Payback time for Midlands ‘casino’ money launderer
A professional gambler, who staked substantial sums of ‘dirty’ cash at casinos in Birmingham and London and at top horse racing meetings, has been ordered to repay criminal profits of nearly £2 million within six months or return to jail for ten years.
Birmingham man, Jatinder Singh Batth, also known as Micky Singh, was jailed for 18 months in March 2009 for money laundering offences following an investigation by HM Revenue & Customs (HMRC).
Singh was convicted after it was proved that he had laundered cash from organised crime gangs, including money from a £1.8m ‘missing trader’ VAT fraud (codenamed Op Elemi).
Richard Meadows, Assistant Director of Criminal Investigation for HM Revenue & Customs (HMRC), said:
“Batth’s activities ensured he was able to fund a luxurious lifestyle and further increase his wealth using funds derived from criminality. We will not stop in our pursuit to bring those involved in this type of criminal activity before the courts and reclaim their criminal profits for public funds.”
Assets belonging to Batth currently restrained and frozen by HMRC include:
- A 50 per cent share of the Coventry Stadium in Brandon, worth around £500,000
- A flat in St John’s Wood, London, worth over £1million
- A house in north London, worth over £120,000
- Various bank accounts
HMRC investigators uncovered the sophisticated money laundering plot during an investigation into a missing trader VAT fraud, Operation Elemi, which resulted in a total of eight men being jailed for nearly 34 years. Their trials showed the defendants received the proceeds of crime in the UK and had acted as couriers to launder hundreds of thousands of pounds by exploiting the gambling industry.
During the trials the court heard that money would be placed on deposit at casinos and withdrawn a day or so later. Other sums would be gambled. Thousands of pounds would be passed over the tables in order to disguise the original source of the banknotes. Monies gambled or exchanged at the casino provided the defendants with an apparently legitimate explanation as to their source.

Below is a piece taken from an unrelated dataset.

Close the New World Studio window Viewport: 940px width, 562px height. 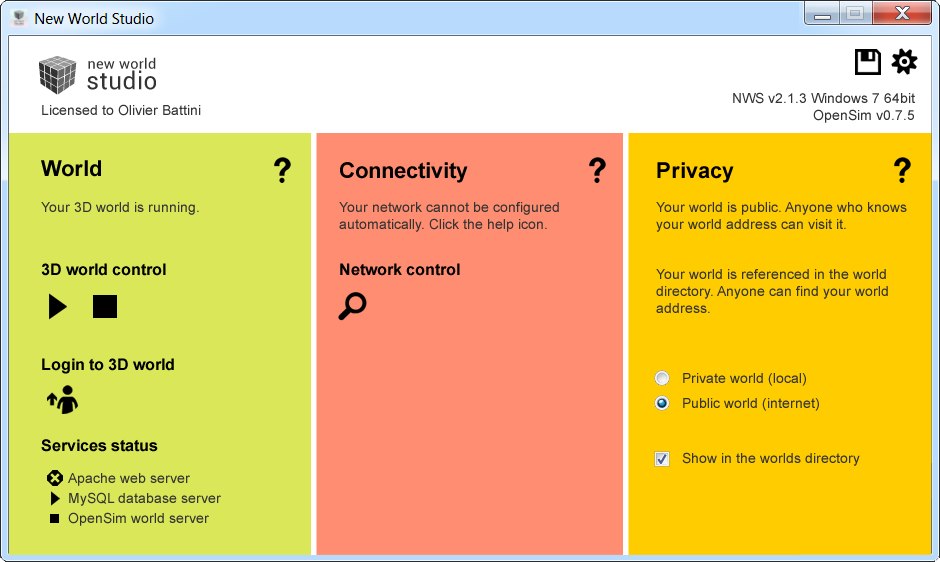pyautogui.click(x=902, y=13)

In raids carried out across the West Midlands by HMRC investigation officers over £700,000 was seized. Around £200,000 was found in a residential property stashed in two holdalls. Additionally a further £150,000 was found stuffed in a Harrods carrier bag in a vehicle; Micky Singh claimed that this cash was his. All of the cash was seized under the Proceeds of Crime Act 2002 and has been reclaimed for the public purse. Some of the money was about or in the process of being laundered and some had just been laundered.

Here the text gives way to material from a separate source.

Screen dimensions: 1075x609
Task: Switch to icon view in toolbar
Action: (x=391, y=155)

Forensic testing of some of the bank notes seized showed they were highly contaminated with heroin and cannabis. The results indicated such large amounts of cash could only become so polluted if they had been in contact with items or people significantly contaminated with drugs shortly before their seizure. The cash was in fact drugs money. It has since been returned to the issuing banks, including the Bank of England and Bank of Scotland, for destruction due to the high level of drugs contamination.